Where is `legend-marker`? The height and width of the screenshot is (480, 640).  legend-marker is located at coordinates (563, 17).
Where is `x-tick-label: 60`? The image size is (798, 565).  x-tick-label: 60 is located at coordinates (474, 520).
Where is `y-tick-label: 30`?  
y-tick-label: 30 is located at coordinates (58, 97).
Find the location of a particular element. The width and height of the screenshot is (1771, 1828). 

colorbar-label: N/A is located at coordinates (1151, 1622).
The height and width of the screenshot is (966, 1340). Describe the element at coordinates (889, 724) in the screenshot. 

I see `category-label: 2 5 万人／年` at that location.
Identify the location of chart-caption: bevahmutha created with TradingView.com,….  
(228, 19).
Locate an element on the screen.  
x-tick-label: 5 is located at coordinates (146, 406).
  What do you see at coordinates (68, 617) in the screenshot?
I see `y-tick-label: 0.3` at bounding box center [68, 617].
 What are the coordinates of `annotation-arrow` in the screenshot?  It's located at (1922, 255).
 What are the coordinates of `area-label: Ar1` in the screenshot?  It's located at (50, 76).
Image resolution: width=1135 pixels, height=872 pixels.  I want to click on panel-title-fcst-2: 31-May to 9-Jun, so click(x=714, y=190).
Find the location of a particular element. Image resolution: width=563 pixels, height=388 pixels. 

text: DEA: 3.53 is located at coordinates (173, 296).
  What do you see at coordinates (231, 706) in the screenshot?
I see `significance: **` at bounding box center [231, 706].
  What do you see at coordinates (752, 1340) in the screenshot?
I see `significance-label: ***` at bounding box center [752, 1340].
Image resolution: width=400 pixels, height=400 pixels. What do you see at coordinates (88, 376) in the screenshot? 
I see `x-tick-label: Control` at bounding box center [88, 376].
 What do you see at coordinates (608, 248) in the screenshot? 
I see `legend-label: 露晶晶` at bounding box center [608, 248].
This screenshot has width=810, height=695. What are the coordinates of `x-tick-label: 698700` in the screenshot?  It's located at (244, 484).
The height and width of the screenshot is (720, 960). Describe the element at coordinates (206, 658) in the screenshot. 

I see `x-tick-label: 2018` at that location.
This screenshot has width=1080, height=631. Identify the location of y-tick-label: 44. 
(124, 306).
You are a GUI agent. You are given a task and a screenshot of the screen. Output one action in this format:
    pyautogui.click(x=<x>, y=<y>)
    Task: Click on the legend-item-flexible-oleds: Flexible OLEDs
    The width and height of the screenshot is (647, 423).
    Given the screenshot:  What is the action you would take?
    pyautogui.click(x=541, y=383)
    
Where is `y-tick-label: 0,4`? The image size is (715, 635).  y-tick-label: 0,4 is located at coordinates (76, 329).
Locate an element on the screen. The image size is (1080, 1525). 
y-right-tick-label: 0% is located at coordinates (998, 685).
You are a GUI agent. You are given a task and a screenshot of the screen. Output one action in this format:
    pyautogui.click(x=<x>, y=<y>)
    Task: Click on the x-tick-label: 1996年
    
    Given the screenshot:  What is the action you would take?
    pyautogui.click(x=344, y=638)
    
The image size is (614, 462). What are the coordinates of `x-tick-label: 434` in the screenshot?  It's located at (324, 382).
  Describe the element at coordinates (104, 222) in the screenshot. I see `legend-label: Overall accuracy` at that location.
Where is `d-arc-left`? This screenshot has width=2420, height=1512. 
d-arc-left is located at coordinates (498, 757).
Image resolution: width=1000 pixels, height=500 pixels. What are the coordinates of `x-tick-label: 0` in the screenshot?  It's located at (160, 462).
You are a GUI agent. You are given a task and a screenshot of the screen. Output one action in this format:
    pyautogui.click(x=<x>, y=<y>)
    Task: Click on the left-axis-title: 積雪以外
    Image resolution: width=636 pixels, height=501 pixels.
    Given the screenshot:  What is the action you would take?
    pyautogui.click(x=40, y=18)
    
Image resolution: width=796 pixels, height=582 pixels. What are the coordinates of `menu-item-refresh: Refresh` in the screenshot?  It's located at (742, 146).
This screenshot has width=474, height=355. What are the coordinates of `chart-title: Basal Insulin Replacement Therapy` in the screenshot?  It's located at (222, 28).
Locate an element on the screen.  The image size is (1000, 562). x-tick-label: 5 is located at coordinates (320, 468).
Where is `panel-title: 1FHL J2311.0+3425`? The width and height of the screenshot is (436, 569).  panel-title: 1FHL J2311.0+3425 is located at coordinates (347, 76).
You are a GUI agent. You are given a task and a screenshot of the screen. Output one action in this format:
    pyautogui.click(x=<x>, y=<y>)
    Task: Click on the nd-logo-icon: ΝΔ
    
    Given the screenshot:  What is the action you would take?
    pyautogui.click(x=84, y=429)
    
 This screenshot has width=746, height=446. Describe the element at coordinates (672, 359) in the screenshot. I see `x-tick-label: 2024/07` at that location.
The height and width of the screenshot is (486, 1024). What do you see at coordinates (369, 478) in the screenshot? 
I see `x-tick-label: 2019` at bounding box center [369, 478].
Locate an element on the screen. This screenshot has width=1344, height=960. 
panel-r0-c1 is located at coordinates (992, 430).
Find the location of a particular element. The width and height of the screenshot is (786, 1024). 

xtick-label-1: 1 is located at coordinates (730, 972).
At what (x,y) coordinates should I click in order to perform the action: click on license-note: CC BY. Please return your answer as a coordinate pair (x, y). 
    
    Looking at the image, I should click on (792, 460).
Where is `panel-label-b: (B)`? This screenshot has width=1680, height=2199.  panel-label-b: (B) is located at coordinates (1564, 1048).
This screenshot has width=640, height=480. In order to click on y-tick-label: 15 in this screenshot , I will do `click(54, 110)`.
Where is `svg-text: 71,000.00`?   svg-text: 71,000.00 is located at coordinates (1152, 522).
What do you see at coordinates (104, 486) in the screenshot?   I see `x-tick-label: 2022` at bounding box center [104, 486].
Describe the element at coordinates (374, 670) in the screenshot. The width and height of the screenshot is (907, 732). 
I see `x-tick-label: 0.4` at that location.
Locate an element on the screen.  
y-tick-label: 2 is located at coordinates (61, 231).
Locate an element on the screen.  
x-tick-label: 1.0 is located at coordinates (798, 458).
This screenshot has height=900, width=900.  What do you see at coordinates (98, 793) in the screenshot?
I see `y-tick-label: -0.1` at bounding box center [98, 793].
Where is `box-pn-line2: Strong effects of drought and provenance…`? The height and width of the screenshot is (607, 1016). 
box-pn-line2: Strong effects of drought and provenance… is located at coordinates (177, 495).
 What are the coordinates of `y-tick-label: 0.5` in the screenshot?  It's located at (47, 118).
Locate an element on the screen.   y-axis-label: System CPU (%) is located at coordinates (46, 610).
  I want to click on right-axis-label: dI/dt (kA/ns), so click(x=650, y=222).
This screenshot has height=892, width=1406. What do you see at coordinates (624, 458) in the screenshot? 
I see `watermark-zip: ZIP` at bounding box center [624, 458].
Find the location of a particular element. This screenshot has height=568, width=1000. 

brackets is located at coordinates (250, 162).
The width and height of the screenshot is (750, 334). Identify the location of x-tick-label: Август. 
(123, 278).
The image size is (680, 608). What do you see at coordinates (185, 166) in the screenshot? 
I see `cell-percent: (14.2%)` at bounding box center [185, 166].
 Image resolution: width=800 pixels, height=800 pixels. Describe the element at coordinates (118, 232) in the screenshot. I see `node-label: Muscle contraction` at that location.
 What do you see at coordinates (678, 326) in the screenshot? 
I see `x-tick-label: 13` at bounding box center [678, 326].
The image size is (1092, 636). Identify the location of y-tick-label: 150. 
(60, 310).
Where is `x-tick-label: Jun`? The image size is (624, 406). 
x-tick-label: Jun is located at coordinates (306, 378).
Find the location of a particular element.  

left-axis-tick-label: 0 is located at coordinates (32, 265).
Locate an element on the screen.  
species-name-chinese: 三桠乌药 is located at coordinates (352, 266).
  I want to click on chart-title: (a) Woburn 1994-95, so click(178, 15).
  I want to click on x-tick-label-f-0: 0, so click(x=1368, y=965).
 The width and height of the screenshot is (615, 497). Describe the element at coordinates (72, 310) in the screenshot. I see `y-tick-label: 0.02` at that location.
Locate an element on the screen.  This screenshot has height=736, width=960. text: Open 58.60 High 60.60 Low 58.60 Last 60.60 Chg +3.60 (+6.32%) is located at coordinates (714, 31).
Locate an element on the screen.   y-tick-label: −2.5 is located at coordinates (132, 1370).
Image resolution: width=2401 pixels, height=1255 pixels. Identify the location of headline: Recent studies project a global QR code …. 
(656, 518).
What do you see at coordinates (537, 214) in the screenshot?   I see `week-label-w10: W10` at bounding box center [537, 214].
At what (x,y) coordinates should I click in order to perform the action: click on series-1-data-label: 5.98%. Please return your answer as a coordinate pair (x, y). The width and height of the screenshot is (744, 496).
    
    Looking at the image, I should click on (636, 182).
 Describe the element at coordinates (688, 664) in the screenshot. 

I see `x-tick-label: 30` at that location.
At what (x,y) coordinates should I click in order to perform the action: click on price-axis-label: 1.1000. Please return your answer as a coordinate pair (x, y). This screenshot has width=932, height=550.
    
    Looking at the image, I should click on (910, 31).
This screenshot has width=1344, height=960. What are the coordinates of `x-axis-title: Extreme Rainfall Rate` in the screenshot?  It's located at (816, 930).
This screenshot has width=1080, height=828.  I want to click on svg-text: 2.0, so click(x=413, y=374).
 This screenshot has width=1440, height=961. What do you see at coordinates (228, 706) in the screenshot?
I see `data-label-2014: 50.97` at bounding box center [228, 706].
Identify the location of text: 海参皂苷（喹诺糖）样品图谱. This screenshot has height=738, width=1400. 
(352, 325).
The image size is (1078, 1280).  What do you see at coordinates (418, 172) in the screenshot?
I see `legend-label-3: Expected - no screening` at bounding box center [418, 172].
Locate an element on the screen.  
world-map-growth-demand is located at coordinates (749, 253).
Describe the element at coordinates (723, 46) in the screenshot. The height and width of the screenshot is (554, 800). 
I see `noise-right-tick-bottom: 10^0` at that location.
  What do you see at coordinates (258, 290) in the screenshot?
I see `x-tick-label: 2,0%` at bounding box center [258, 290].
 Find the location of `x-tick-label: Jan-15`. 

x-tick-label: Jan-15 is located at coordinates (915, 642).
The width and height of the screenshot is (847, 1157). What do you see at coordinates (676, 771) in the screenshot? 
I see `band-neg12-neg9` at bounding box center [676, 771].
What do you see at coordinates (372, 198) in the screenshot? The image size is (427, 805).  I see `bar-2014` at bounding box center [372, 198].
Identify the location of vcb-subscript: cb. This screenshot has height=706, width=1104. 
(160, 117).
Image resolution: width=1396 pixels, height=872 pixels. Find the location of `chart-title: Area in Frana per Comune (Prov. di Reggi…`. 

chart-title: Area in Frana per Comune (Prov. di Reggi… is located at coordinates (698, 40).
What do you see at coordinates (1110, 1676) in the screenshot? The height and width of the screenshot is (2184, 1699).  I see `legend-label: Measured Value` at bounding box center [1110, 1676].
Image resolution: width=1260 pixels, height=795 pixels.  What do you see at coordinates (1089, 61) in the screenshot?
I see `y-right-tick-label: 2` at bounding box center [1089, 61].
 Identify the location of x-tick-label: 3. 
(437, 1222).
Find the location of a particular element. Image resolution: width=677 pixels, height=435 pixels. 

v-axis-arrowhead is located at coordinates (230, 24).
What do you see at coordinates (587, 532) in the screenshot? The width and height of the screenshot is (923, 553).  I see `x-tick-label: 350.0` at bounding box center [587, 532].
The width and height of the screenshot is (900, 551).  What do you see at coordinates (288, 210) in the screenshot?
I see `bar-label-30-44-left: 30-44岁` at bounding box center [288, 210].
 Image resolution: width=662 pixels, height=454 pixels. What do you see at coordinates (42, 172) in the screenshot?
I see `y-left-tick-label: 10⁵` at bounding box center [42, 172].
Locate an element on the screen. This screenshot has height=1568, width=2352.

---*---

How to complete this task: Rewrite the part that opens with the line containing "Describe the element at coordinates (688, 664)" and closes with the line containing "What do you see at coordinates (372, 198)" as a numbered list, with both of those lines included and blank lines left out.

Reply to the exercise:
1.  Describe the element at coordinates (688, 664) in the screenshot. 
2. I see `x-tick-label: 30` at that location.
3. At what (x,y) coordinates should I click in order to perform the action: click on price-axis-label: 1.1000. Please return your answer as a coordinate pair (x, y). This screenshot has width=932, height=550.
4.     Looking at the image, I should click on (910, 31).
5. This screenshot has width=1344, height=960. What are the coordinates of `x-axis-title: Extreme Rainfall Rate` in the screenshot?  It's located at (816, 930).
6. This screenshot has width=1080, height=828.  I want to click on svg-text: 2.0, so click(x=413, y=374).
7.  This screenshot has width=1440, height=961. What do you see at coordinates (228, 706) in the screenshot?
8. I see `data-label-2014: 50.97` at bounding box center [228, 706].
9. Identify the location of text: 海参皂苷（喹诺糖）样品图谱. This screenshot has height=738, width=1400. 
10. (352, 325).
11. The image size is (1078, 1280).  What do you see at coordinates (418, 172) in the screenshot?
12. I see `legend-label-3: Expected - no screening` at bounding box center [418, 172].
13. Locate an element on the screen.  
14. world-map-growth-demand is located at coordinates (749, 253).
15. Describe the element at coordinates (723, 46) in the screenshot. The height and width of the screenshot is (554, 800). 
16. I see `noise-right-tick-bottom: 10^0` at that location.
17.   What do you see at coordinates (258, 290) in the screenshot?
18. I see `x-tick-label: 2,0%` at bounding box center [258, 290].
19.  Find the location of `x-tick-label: Jan-15`. 
20. x-tick-label: Jan-15 is located at coordinates (915, 642).
21. The width and height of the screenshot is (847, 1157). What do you see at coordinates (676, 771) in the screenshot? 
22. I see `band-neg12-neg9` at bounding box center [676, 771].
23. What do you see at coordinates (372, 198) in the screenshot? The image size is (427, 805).  I see `bar-2014` at bounding box center [372, 198].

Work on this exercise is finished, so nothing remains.